(Activity)
Below are the records; retype each one exactly.

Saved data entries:
=== Begin Enclosure ===
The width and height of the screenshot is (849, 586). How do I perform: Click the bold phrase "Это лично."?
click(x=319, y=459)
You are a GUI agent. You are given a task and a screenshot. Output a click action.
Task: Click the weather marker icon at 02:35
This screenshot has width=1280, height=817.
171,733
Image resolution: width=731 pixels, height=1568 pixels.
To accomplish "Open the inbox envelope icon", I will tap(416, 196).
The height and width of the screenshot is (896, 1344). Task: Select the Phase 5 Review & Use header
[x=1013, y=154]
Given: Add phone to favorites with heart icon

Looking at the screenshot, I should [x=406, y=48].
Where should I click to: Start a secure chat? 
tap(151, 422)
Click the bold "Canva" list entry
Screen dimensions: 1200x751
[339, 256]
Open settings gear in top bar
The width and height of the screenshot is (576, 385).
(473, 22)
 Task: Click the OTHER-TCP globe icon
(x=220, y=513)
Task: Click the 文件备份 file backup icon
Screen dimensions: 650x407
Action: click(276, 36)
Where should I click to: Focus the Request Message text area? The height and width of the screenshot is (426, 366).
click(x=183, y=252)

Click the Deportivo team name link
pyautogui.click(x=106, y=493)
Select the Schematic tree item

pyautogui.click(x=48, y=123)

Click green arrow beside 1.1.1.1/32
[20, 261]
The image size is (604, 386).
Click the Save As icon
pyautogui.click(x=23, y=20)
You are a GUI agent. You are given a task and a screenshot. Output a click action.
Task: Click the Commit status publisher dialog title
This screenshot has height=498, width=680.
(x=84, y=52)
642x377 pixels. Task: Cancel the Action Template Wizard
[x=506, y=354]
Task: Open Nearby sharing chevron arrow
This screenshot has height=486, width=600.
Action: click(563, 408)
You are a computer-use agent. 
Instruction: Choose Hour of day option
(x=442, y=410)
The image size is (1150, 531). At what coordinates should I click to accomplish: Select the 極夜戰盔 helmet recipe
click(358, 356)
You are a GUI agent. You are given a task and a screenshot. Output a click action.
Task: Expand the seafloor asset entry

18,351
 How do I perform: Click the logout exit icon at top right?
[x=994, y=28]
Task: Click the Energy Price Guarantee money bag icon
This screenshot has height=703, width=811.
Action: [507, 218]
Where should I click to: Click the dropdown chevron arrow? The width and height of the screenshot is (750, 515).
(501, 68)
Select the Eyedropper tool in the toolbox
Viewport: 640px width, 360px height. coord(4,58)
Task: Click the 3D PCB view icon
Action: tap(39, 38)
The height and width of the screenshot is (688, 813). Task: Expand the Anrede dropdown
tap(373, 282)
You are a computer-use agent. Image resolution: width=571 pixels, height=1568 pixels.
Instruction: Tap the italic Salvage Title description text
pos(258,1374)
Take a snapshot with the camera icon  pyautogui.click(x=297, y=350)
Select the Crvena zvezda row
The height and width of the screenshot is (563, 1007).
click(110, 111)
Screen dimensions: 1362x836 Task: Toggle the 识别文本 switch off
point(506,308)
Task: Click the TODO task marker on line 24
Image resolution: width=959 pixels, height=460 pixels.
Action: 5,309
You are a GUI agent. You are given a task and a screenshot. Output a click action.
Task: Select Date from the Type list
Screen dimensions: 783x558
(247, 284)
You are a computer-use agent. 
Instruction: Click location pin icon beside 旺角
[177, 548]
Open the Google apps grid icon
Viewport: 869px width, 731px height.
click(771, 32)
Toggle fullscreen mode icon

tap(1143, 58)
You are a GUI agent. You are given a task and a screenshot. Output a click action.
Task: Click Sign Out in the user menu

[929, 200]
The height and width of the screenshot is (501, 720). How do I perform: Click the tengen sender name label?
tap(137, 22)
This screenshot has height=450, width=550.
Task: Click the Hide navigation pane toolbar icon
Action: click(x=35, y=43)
=== End Enclosure ===
(Task answer)
The width and height of the screenshot is (849, 586). How do I perform: Click the bold phrase "Это лично."?
click(x=319, y=459)
You are a GUI agent. You are given a task and a screenshot. Output a click action.
Task: Click the weather marker icon at 02:35
This screenshot has width=1280, height=817.
171,733
Image resolution: width=731 pixels, height=1568 pixels.
To accomplish "Open the inbox envelope icon", I will tap(416, 196).
The height and width of the screenshot is (896, 1344). Task: Select the Phase 5 Review & Use header
[x=1013, y=154]
Given: Add phone to favorites with heart icon

Looking at the screenshot, I should [x=406, y=48].
Where should I click to: Start a secure chat? 
tap(151, 422)
Click the bold "Canva" list entry
Screen dimensions: 1200x751
[339, 256]
Open settings gear in top bar
The width and height of the screenshot is (576, 385).
(473, 22)
 Task: Click the OTHER-TCP globe icon
(x=220, y=513)
Task: Click the 文件备份 file backup icon
Screen dimensions: 650x407
Action: click(276, 36)
Where should I click to: Focus the Request Message text area? The height and width of the screenshot is (426, 366).
click(x=183, y=252)

Click the Deportivo team name link
pyautogui.click(x=106, y=493)
Select the Schematic tree item

pyautogui.click(x=48, y=123)

Click green arrow beside 1.1.1.1/32
[20, 261]
The image size is (604, 386).
Click the Save As icon
pyautogui.click(x=23, y=20)
You are a GUI agent. You are given a task and a screenshot. Output a click action.
Task: Click the Commit status publisher dialog title
This screenshot has height=498, width=680.
(x=84, y=52)
642x377 pixels. Task: Cancel the Action Template Wizard
[x=506, y=354]
Task: Open Nearby sharing chevron arrow
This screenshot has height=486, width=600.
Action: click(563, 408)
You are a computer-use agent. 
Instruction: Choose Hour of day option
(x=442, y=410)
The image size is (1150, 531). At what coordinates should I click to accomplish: Select the 極夜戰盔 helmet recipe
click(358, 356)
You are a GUI agent. You are given a task and a screenshot. Output a click action.
Task: Expand the seafloor asset entry

18,351
 How do I perform: Click the logout exit icon at top right?
[x=994, y=28]
Task: Click the Energy Price Guarantee money bag icon
This screenshot has height=703, width=811.
Action: [507, 218]
Where should I click to: Click the dropdown chevron arrow? The width and height of the screenshot is (750, 515).
(501, 68)
Select the Eyedropper tool in the toolbox
Viewport: 640px width, 360px height. coord(4,58)
Task: Click the 3D PCB view icon
Action: tap(39, 38)
The height and width of the screenshot is (688, 813). Task: Expand the Anrede dropdown
tap(373, 282)
You are a computer-use agent. Image resolution: width=571 pixels, height=1568 pixels.
Instruction: Tap the italic Salvage Title description text
pos(258,1374)
Take a snapshot with the camera icon  pyautogui.click(x=297, y=350)
Select the Crvena zvezda row
The height and width of the screenshot is (563, 1007).
click(110, 111)
Screen dimensions: 1362x836 Task: Toggle the 识别文本 switch off
point(506,308)
Task: Click the TODO task marker on line 24
Image resolution: width=959 pixels, height=460 pixels.
Action: 5,309
You are a GUI agent. You are given a task and a screenshot. Output a click action.
Task: Select Date from the Type list
Screen dimensions: 783x558
(247, 284)
You are a computer-use agent. 
Instruction: Click location pin icon beside 旺角
[177, 548]
Open the Google apps grid icon
Viewport: 869px width, 731px height.
click(771, 32)
Toggle fullscreen mode icon

tap(1143, 58)
You are a GUI agent. You are given a task and a screenshot. Output a click action.
Task: Click Sign Out in the user menu

[929, 200]
The height and width of the screenshot is (501, 720). How do I perform: Click the tengen sender name label?
tap(137, 22)
This screenshot has height=450, width=550.
Task: Click the Hide navigation pane toolbar icon
Action: click(x=35, y=43)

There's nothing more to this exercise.